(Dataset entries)
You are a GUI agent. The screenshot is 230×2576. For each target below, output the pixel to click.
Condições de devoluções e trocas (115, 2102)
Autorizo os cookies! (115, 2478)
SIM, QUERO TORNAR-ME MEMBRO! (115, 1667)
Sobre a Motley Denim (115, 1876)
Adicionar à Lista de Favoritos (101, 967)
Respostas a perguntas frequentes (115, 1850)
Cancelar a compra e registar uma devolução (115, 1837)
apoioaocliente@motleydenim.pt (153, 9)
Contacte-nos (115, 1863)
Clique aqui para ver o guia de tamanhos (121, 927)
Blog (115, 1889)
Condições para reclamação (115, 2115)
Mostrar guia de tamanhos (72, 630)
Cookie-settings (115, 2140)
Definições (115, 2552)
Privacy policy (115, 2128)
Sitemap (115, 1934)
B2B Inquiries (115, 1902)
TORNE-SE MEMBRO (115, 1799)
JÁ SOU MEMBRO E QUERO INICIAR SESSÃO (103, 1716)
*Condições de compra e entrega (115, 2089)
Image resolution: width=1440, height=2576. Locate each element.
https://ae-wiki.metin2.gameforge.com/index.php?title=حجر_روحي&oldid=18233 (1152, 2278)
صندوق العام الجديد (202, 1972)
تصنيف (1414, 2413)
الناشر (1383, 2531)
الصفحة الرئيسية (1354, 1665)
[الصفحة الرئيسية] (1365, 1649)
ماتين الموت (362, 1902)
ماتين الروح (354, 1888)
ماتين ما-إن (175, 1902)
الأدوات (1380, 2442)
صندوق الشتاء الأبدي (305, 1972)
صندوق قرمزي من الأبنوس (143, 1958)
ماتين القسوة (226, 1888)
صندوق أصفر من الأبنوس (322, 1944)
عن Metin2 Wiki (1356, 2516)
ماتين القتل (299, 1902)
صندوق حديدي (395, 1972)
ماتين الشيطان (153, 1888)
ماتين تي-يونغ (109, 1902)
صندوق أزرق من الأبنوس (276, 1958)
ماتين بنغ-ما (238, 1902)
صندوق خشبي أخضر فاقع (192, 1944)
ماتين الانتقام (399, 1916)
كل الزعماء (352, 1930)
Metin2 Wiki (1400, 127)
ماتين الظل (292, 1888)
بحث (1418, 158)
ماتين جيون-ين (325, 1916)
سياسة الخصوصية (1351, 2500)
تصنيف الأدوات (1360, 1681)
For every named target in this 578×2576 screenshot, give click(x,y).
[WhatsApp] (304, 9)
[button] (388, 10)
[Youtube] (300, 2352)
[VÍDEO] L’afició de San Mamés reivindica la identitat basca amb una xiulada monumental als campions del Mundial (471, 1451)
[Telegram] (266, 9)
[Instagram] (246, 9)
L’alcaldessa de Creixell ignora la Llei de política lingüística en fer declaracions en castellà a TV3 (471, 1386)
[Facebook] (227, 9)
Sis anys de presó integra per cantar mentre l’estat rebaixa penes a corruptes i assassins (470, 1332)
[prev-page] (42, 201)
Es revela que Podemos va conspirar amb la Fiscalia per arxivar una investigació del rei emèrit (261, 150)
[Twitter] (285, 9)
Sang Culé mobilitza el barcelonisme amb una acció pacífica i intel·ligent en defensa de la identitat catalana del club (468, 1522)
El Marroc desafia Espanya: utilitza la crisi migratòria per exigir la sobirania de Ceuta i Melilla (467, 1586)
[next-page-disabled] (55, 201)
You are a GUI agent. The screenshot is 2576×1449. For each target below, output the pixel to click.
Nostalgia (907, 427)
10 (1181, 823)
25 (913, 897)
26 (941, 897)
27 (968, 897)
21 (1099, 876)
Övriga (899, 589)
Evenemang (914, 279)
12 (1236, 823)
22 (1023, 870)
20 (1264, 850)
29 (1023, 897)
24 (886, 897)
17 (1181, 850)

§ What you are asked to do
Looking at the entries above, count the lines that contain "guia" and answer with only the number.

§ Expected answer
2